Explore the material:
a – Please rewrite the stretch of the combinatorial chemistry editorial from "content in context" through "its potential applications.", putting "forecasts" in place of "predictions".
b – Answer these questions from the combinatorial chemistry editorial:
(i) What years did Thomas J. Watson serve as president and CEO of International Business Machines?
(ii) In what year did the American Chemical Society publish Bruce Merrifield's paper?
(iii) What prize did Merrifield receive for this work, and in what year?

Text block:
************

About MDD - Subscription Info
February 2001
Vol. 4, No. 2,
p. 7.
content in context
Hitting stride
Only rarely is it clear from the beginning that a scientific technology will change our perception of the world or become universally accepted. Usually, predictions about the application of a new technology are wrong. To give just one example, consider that Thomas J. Watson, president and CEO of International Business Machines from 1915 to 1956, is reported to have stated in 1943 that “I think there is a world market for about five computers.” Even those who are intimately familiar with some aspect of modern technology are often unable to see all its potential applications.

Combinatorial chemistry is in this category. Based on the idea of using a solid support laced with reactive sites to which various chemical moieties can be attached one by one, this technique is now one of the basic tools of modern pharmaceutical research. It derived from the research of Professor Bruce Merrifield of the Rockefeller University, initially outlined in his paper published by the American Chemical Society in 1963 (1). He received the 1984 Nobel Prize in Chemistry for this work.

But when the paper was published, who could see the application to today’s pharmaceutical research? Consider this quote from an article in the first issue of the Journal of Combinatorial Chemistry, which appeared in 1999: “[In 1988,] none of us realized the potential of this technique [i.e., combinatorial chemistry] for the development of new drugs; at that time we were ‘entrenched’ in the approach of making one compound at a time, analyzing it, and evaluating it biologically. . . . Even in the 1990s the world was not ready to accept the idea of building libraries of organic molecules and screening them to find interesting compounds” (2).

************

Available data:
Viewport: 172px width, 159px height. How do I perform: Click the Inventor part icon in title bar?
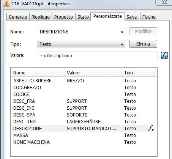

************

Your responses:
a –
content in context
Hitting stride
Only rarely is it clear from the beginning that a scientific technology will change our perception of the world or become universally accepted. Usually, forecasts about the application of a new technology are wrong. To give just one example, consider that Thomas J. Watson, president and CEO of International Business Machines from 1915 to 1956, is reported to have stated in 1943 that “I think there is a world market for about five computers.” Even those who are intimately familiar with some aspect of modern technology are often unable to see all its potential applications.

b –
(i) 1915 to 1956
(ii) 1963
(iii) The Nobel Prize in Chemistry, in 1984